Expectant parents learn. Followers of Jesus, disciples of Jesus, learn. Our journey of faith is a journey of learning, or is intended to be anyway. We think parenting involves learning. Many professions require evidence of continued learning – CEUs. Why do we sometimes assume that our journey of faith is different? God’s love may be unchanging, but I would argue that it is only so in a particular way. God’s love may be unchanging, but our lives change. Our world changes. What love requires of us can change. Prayer can change. I think there is a difference in thinking about prayer disciplines in an age of almost constant communication in contrast to an age before radio, television, computers, the internet, and phones that are multi-media communication devices.
Our lives change. Our world changes. Do we expect, in the midst of all this change, God’s kingdom to break in? Do we expect, in the midst of all this change, God’s persistent, persuasive, loving presence to show up, to touch us, to move us? Taking my Bible and my faith seriously, God shows up. God’s love keeps on coming. That’s grace. And our response – look, watch, learn. Learn to see. Learn to hear. Learn to think in new ways. Learn to feel in new ways.
Kent Ira Groff is a writer and teacher about the Christian spiritual journey. He believes that one powerful image for this journey is the West African image of the Sankofa (project). Groff: Picture the primodern bird joyously dancing its way through life, feet forward, eyes backward, sideways, head forward again! Go back and fetch the essence of life…. Dance is the ideal metaphor for Sankofa and the final answer to the question, How shall we then live? “Dance then, wherever you may be!” Dance with all life’s opposites – the personal and the political, your disciplines and delights. (What Would I Believe if I Didn't Believe Anything: A Handbook for Spiritual Orphans, 183)
Like the parable of the fig tree, the parable of the Sankofa is a parable about our need to learn. That sense of the spiritual journey as a journey of on-going learning is also captured well in this short poem from Mary Oliver’s new book A Thousand Mornings.
“Three Things To Remember”
As long as you’re dancing, you can
break the rules.
Sometimes breaking the rules is just
extending the rules.
Sometimes there are no rules.
The poem takes rules seriously, seriously enough to know that sometimes rules need to be extended in new ways to new situation, and seriously enough to know that sometimes rules can become outdated – rules that enforced segregated lunch counters, or segregated marriages.
How do we live when dancing is required, required by a God whose love dances through the cosmos? We expect that love to be active. We learn where it may be found. We look. We pay attention. We trip over our own two feet sometimes and learn even from that.
Leo Buscaglia (1924-1998) wrote a rather famous book about love. In a later book, he shared this conversation: “Dr. Buscaglia, will you define love?” “Nooo! But if you follow me around I’ll try to live it.” (Living, Loving, Learning, 131)
The lesson of the fig tree is learn – learn to see, hear, think in new ways, feel in new ways. The related lesson of the Sankofa and of the poet is dance. The related lesson of Buscagli is love. The lesson of Jesus is all of these – learn, dance, love. What else would you expect? Blessed Advent.

[Work instructions]
• 1. Decide whether each statement agrees with the passage on learning and faith, answering yes or no and quoting the deciding words: (a) Kent Ira Groff writes and teaches about the Christian spiritual journey. (b) Buscaglia agreed to define love when asked. (c) The quoted poem comes from a book by Mary Oliver titled A Thousand Mornings.
• 2. Repeat word for word the part of the passage on learning and faith starting with "As long as you’re" and going on through "even from that.".

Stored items
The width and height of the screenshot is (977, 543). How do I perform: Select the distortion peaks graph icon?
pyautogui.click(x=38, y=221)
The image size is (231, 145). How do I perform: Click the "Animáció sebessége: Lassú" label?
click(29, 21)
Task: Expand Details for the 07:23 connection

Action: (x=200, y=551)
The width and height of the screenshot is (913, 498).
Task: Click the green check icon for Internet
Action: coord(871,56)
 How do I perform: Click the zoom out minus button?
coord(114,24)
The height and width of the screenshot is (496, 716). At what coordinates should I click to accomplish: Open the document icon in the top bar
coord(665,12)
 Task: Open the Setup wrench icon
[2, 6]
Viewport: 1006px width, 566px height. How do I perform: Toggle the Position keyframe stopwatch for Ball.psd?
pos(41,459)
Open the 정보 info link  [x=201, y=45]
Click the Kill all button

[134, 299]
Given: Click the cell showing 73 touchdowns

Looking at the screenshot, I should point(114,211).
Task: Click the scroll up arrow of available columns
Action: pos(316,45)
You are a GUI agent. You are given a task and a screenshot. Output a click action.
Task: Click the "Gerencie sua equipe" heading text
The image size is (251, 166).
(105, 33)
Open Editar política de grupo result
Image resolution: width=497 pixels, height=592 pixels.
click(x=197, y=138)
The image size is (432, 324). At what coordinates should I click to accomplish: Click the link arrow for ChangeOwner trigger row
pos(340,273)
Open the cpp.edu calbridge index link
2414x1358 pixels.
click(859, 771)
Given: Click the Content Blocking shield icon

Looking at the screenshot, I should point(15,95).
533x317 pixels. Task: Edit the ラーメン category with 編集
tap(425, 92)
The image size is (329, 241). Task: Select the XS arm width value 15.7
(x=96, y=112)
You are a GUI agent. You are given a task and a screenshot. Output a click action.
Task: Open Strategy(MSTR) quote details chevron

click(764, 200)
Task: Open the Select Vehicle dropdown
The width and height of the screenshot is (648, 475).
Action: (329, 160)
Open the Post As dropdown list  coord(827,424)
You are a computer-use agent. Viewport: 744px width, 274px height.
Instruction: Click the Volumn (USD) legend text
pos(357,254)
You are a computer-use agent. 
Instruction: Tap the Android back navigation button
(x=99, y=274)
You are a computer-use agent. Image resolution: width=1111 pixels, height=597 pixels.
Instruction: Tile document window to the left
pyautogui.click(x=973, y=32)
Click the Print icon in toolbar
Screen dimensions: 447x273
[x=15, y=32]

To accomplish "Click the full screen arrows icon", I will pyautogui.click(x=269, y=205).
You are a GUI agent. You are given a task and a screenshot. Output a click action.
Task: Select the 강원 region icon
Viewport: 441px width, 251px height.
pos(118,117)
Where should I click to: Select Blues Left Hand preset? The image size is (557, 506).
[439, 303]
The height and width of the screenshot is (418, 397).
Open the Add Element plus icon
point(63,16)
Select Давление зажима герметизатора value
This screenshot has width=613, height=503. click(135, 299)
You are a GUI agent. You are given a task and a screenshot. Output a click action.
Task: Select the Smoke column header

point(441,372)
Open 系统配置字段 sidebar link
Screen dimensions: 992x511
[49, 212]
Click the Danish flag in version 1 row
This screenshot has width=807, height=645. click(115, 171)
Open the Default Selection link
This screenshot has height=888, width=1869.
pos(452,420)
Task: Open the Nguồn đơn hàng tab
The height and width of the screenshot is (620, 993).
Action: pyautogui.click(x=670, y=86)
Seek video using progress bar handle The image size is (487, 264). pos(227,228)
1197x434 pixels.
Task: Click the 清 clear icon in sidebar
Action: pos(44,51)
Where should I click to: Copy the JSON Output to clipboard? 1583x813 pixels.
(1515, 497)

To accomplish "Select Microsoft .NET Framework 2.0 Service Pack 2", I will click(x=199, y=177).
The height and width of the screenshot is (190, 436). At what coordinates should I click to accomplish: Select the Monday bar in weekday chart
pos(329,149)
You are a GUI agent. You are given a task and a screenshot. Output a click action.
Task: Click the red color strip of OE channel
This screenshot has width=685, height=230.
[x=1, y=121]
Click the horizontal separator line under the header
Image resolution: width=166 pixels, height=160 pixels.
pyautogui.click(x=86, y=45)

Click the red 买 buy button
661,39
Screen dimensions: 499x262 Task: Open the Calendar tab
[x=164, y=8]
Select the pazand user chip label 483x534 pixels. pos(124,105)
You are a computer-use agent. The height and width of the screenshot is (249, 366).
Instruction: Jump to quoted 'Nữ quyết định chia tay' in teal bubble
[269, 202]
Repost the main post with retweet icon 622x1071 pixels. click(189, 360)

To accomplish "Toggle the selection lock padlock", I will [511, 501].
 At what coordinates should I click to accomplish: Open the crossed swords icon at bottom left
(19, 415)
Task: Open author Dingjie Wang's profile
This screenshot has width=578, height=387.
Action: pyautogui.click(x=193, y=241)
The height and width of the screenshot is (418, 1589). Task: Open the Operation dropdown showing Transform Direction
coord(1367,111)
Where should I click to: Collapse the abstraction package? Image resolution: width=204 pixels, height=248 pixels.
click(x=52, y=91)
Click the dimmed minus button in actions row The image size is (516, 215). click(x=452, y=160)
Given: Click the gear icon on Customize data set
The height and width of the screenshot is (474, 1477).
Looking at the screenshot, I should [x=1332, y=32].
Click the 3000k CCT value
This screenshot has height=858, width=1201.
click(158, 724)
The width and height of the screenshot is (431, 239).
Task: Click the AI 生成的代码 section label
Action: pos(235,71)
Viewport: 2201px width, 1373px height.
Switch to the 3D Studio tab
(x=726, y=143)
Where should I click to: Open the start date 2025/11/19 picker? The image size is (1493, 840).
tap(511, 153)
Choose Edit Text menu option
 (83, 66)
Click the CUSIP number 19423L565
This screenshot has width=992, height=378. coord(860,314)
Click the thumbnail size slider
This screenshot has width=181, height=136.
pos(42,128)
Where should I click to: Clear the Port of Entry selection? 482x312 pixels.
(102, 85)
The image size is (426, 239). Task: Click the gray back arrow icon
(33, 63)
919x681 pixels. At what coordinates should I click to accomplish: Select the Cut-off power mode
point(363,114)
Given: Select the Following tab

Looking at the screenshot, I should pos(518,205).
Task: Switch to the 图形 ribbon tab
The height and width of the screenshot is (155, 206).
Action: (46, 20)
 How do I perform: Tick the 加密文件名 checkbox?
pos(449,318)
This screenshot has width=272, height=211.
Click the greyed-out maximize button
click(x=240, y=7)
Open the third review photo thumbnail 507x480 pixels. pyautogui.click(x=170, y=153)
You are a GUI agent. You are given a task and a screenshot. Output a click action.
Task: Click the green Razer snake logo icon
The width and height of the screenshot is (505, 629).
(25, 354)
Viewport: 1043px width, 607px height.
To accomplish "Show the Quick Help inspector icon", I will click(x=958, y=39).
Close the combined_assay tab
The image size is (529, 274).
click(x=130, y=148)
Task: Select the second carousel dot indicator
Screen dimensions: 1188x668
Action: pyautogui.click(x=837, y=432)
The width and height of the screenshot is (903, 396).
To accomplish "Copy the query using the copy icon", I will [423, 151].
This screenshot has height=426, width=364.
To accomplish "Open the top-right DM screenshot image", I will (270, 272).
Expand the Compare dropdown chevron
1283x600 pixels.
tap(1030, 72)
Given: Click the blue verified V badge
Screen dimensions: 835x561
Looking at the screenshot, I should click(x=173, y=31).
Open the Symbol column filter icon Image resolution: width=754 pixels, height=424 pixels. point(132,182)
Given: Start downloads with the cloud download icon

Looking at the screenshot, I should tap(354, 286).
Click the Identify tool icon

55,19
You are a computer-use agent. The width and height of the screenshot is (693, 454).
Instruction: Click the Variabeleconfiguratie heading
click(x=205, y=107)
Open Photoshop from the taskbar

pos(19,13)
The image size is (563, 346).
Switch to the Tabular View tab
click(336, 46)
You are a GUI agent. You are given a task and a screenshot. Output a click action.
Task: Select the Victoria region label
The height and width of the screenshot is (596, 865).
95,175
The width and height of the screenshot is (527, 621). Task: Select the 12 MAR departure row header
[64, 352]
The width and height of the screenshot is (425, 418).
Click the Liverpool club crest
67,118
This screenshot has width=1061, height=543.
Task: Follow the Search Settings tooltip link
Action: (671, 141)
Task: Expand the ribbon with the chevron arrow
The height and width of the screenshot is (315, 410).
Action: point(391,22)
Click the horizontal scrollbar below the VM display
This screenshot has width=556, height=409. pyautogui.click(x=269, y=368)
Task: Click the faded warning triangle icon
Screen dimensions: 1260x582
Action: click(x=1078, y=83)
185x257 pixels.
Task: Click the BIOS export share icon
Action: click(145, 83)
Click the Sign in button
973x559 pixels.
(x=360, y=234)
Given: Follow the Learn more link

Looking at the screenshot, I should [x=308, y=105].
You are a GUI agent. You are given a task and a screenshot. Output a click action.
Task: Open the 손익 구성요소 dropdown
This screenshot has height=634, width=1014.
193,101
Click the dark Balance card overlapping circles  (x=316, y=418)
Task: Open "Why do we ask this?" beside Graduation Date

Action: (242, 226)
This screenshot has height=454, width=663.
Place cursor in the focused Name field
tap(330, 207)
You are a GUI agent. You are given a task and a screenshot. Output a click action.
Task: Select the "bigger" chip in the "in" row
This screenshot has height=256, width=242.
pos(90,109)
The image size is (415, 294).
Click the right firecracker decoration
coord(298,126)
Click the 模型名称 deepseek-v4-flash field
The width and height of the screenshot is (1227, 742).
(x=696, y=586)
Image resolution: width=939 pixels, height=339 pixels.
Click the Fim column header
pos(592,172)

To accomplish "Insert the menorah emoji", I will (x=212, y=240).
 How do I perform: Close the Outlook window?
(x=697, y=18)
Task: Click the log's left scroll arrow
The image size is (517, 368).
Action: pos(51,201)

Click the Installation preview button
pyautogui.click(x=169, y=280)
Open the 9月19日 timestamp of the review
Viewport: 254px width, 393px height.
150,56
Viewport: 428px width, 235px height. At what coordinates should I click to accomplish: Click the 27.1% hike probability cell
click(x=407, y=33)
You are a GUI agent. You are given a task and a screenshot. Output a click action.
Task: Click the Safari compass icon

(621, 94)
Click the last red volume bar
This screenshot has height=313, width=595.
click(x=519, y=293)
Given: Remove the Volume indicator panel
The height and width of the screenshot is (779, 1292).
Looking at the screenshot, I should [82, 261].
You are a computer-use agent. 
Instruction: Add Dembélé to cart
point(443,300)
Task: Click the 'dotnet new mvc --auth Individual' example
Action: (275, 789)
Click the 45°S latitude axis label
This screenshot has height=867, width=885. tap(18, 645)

[Solutions to each task]
• 1.
(a) Yes: "Kent Ira Groff is a writer and teacher about the Christian spiritual journey."
(b) No: "Nooo! But if you follow me around I’ll try to live it."
(c) Yes: "this short poem from Mary Oliver’s new book A Thousand Mornings."

• 2.
As long as you’re dancing, you can
break the rules.
Sometimes breaking the rules is just
extending the rules.
Sometimes there are no rules.
The poem takes rules seriously, seriously enough to know that sometimes rules need to be extended in new ways to new situation, and seriously enough to know that sometimes rules can become outdated – rules that enforced segregated lunch counters, or segregated marriages.
How do we live when dancing is required, required by a God whose love dances through the cosmos? We expect that love to be active. We learn where it may be found. We look. We pay attention. We trip over our own two feet sometimes and learn even from that.